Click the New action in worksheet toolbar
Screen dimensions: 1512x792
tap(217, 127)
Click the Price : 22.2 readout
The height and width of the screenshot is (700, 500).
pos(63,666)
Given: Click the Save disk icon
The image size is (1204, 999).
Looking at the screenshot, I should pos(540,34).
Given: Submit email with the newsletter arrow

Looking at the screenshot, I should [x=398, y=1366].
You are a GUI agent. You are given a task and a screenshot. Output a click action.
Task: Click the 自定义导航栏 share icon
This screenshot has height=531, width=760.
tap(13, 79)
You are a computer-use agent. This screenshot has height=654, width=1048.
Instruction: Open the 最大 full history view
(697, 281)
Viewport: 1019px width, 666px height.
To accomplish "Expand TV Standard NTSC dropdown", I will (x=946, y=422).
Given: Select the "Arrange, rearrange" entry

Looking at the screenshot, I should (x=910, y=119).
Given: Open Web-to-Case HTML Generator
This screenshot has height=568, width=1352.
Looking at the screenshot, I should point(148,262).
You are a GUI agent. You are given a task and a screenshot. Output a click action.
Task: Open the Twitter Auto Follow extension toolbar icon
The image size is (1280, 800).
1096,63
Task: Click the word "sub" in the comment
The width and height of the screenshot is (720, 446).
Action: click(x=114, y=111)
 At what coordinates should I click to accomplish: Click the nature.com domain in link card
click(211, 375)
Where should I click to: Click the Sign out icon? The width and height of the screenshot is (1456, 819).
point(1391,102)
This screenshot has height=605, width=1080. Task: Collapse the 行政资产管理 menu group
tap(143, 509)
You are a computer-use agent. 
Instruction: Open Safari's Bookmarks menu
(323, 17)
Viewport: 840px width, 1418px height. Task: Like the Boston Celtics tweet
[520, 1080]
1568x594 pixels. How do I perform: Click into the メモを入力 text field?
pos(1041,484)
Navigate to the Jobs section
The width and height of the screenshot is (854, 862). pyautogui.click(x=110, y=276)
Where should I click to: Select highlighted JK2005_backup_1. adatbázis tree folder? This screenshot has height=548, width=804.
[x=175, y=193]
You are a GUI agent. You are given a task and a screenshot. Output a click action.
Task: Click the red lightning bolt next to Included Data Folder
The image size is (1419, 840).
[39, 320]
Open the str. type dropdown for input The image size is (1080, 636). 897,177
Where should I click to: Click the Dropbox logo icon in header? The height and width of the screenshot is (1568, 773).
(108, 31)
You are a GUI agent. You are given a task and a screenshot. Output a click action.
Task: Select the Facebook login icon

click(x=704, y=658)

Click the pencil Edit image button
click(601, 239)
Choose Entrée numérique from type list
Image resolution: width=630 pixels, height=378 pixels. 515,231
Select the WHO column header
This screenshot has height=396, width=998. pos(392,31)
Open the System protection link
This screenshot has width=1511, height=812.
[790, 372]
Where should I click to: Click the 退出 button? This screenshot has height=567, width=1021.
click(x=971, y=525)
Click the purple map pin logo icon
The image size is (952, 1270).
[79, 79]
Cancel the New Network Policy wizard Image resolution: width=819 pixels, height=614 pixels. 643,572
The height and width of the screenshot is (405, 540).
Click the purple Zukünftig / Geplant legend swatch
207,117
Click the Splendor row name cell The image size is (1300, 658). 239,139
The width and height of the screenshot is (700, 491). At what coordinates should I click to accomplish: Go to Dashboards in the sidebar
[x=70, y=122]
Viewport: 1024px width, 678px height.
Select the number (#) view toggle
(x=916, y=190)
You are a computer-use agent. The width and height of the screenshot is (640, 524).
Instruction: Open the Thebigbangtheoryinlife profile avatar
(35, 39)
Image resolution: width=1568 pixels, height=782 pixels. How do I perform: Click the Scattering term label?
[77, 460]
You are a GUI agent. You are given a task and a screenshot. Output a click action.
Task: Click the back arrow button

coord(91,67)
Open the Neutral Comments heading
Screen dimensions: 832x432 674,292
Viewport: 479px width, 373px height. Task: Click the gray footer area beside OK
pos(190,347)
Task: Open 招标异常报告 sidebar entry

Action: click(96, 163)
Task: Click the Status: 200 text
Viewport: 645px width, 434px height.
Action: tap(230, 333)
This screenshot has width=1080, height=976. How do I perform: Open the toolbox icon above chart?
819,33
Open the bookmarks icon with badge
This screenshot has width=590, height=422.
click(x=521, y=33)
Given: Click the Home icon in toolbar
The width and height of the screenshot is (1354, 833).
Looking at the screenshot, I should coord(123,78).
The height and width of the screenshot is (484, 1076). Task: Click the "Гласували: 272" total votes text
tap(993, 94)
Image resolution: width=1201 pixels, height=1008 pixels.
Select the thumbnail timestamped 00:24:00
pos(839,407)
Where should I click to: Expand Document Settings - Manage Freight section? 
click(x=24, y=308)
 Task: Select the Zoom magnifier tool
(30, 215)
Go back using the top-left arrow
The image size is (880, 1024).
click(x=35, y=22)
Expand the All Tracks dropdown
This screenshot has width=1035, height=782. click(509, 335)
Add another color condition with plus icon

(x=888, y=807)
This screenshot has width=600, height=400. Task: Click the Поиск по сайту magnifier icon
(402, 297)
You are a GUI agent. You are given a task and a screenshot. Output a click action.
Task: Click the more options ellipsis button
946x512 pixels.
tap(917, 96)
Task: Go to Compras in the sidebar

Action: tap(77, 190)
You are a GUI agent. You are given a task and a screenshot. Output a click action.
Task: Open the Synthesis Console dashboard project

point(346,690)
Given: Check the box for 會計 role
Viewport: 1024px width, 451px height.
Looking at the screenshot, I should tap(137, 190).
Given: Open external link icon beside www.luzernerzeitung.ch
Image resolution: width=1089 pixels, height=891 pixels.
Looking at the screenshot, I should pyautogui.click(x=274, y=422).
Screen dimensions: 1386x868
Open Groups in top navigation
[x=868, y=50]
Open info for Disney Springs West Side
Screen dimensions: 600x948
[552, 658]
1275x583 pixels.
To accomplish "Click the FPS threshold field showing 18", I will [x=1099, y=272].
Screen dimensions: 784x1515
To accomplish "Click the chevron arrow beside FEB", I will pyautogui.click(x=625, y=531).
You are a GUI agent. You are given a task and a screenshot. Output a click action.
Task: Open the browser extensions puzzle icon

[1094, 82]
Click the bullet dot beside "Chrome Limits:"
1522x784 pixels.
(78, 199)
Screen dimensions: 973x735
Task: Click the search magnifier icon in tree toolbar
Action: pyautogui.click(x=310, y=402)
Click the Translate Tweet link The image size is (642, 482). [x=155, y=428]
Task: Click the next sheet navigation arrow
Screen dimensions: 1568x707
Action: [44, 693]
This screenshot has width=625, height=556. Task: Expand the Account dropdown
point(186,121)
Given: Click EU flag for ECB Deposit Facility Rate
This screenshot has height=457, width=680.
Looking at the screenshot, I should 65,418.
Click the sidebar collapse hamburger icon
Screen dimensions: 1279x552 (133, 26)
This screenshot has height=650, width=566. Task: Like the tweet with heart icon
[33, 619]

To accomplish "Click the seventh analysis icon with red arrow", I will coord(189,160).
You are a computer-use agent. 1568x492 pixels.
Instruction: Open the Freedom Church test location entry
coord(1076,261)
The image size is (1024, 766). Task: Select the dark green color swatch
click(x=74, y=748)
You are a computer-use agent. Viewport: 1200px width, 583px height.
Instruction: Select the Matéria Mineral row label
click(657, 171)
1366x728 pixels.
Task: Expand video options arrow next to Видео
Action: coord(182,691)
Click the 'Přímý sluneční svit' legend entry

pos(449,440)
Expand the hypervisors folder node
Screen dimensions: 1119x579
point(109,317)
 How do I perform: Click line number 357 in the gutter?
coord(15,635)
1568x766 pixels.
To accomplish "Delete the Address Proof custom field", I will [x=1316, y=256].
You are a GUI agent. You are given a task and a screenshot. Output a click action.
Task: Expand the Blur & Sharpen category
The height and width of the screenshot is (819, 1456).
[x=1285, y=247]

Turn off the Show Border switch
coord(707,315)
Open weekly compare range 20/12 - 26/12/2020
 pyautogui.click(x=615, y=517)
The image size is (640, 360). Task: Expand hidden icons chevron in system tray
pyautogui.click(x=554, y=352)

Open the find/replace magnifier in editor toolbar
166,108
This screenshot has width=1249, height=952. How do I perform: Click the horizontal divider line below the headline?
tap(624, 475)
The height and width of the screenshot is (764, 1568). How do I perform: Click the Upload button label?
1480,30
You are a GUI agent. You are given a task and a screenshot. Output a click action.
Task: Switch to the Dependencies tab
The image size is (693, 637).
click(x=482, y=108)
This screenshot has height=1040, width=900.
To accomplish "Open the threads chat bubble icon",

## EXERCISE DESCRIPTION
The answer is the run of lines above from the line containing "946x512 pixels." through the line containing "You are a computer-use agent. Viewport: 1200px", copied exactly and alone.

## ANSWER BOX
946x512 pixels.
tap(917, 96)
Task: Go to Compras in the sidebar

Action: tap(77, 190)
You are a GUI agent. You are given a task and a screenshot. Output a click action.
Task: Open the Synthesis Console dashboard project

point(346,690)
Given: Check the box for 會計 role
Viewport: 1024px width, 451px height.
Looking at the screenshot, I should tap(137, 190).
Given: Open external link icon beside www.luzernerzeitung.ch
Image resolution: width=1089 pixels, height=891 pixels.
Looking at the screenshot, I should pyautogui.click(x=274, y=422).
Screen dimensions: 1386x868
Open Groups in top navigation
[x=868, y=50]
Open info for Disney Springs West Side
Screen dimensions: 600x948
[552, 658]
1275x583 pixels.
To accomplish "Click the FPS threshold field showing 18", I will [x=1099, y=272].
Screen dimensions: 784x1515
To accomplish "Click the chevron arrow beside FEB", I will pyautogui.click(x=625, y=531).
You are a GUI agent. You are given a task and a screenshot. Output a click action.
Task: Open the browser extensions puzzle icon

[1094, 82]
Click the bullet dot beside "Chrome Limits:"
1522x784 pixels.
(78, 199)
Screen dimensions: 973x735
Task: Click the search magnifier icon in tree toolbar
Action: pyautogui.click(x=310, y=402)
Click the Translate Tweet link The image size is (642, 482). [x=155, y=428]
Task: Click the next sheet navigation arrow
Screen dimensions: 1568x707
Action: [44, 693]
This screenshot has width=625, height=556. Task: Expand the Account dropdown
point(186,121)
Given: Click EU flag for ECB Deposit Facility Rate
This screenshot has height=457, width=680.
Looking at the screenshot, I should 65,418.
Click the sidebar collapse hamburger icon
Screen dimensions: 1279x552 (133, 26)
This screenshot has height=650, width=566. Task: Like the tweet with heart icon
[33, 619]

To accomplish "Click the seventh analysis icon with red arrow", I will coord(189,160).
You are a computer-use agent. 1568x492 pixels.
Instruction: Open the Freedom Church test location entry
coord(1076,261)
The image size is (1024, 766). Task: Select the dark green color swatch
click(x=74, y=748)
You are a computer-use agent. Viewport: 1200px width, 583px height.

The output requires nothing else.